_Data_:
|---|
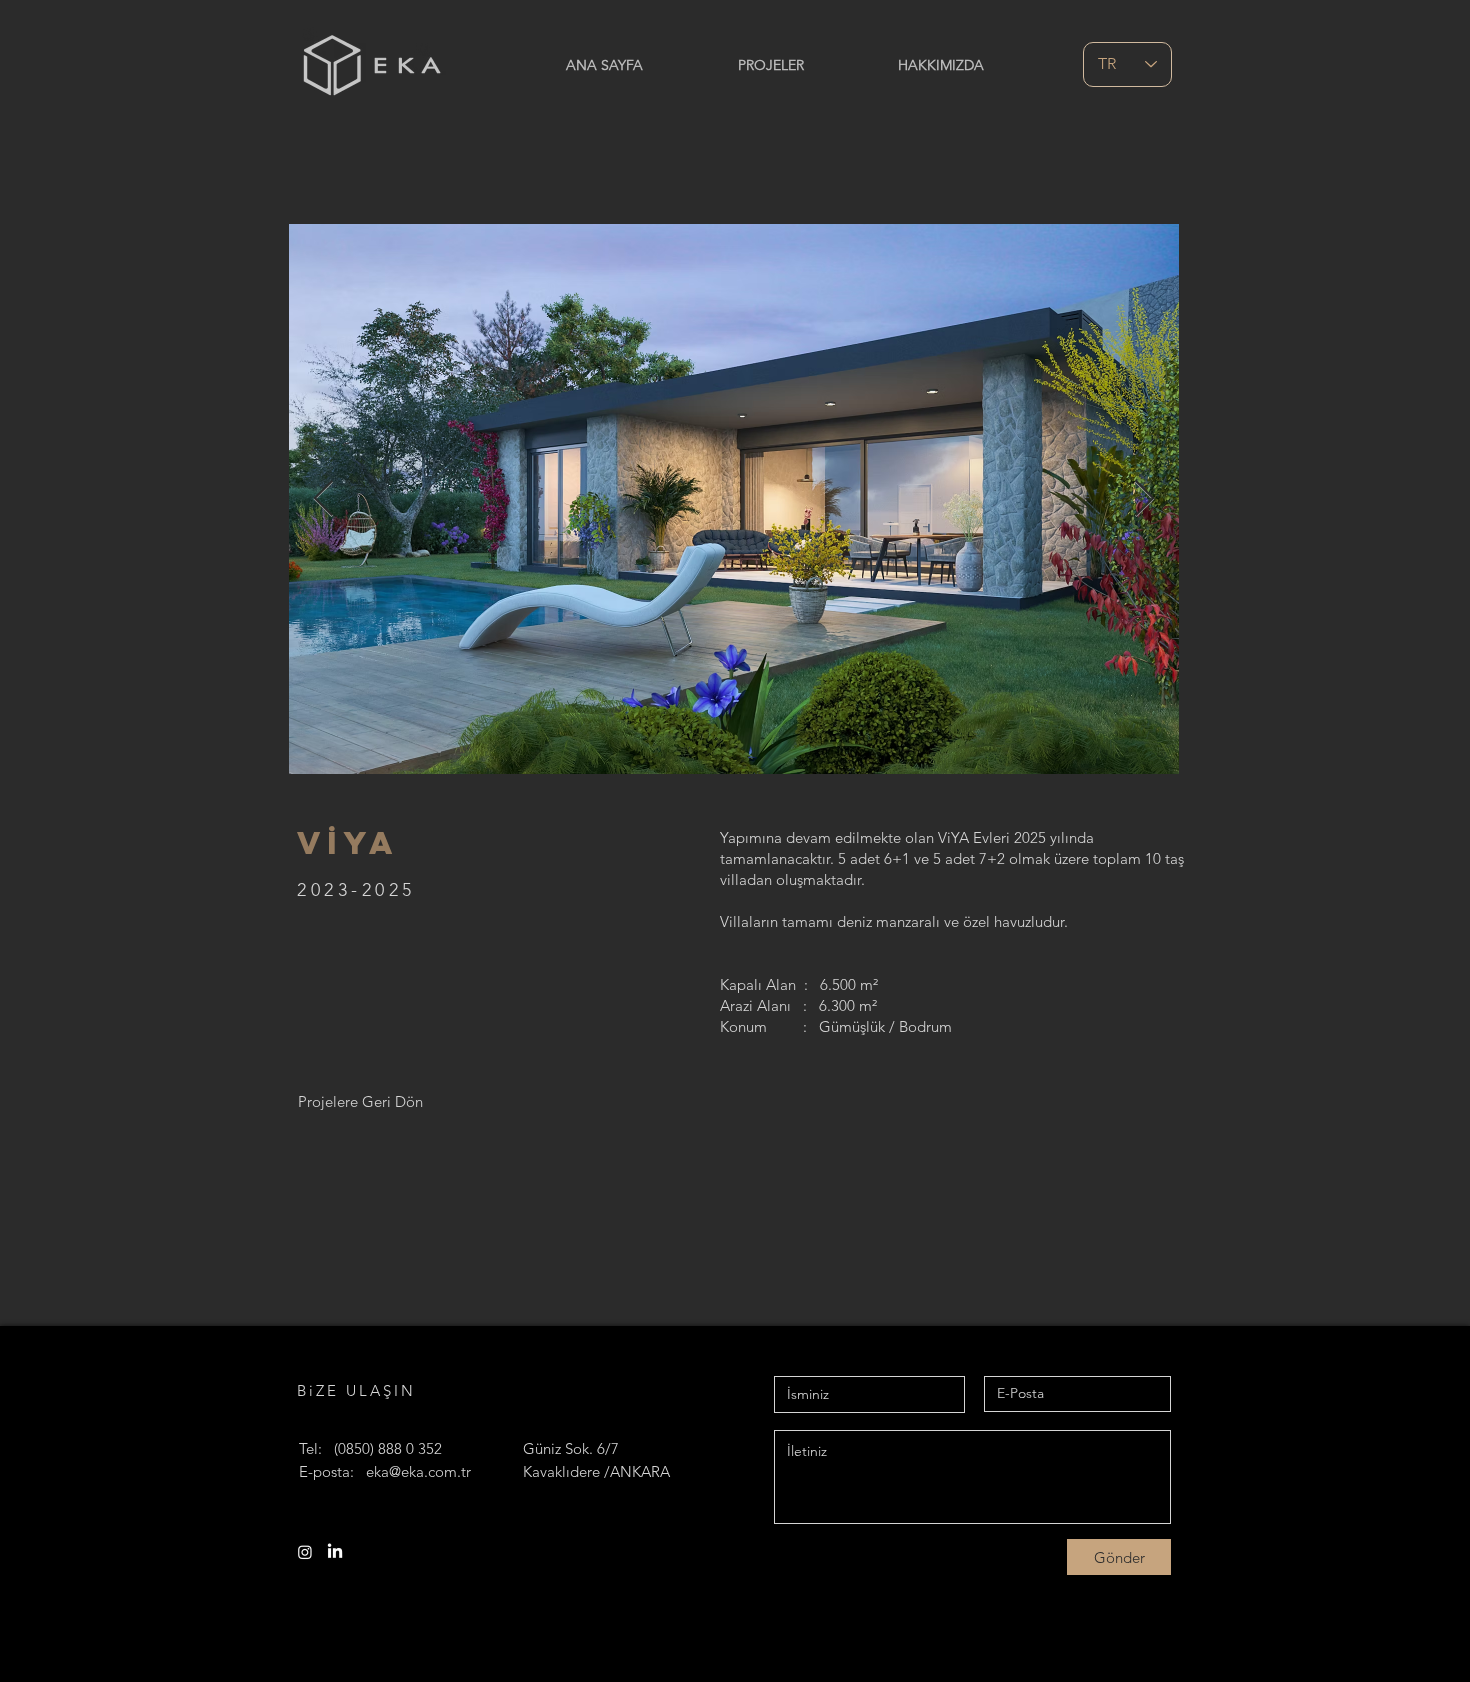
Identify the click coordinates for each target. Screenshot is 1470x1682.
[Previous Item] (323, 499)
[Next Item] (1144, 499)
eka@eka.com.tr (418, 1471)
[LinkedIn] (335, 1552)
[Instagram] (305, 1552)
|---|
_Task to complete_: All of the data gets printed again exactly; the pictures do not.

_Solution to this exercise_:
Identify the click coordinates for each target. Screenshot is 1470x1682.
[Previous Item] (323, 499)
[Next Item] (1144, 499)
eka@eka.com.tr (418, 1471)
[LinkedIn] (335, 1552)
[Instagram] (305, 1552)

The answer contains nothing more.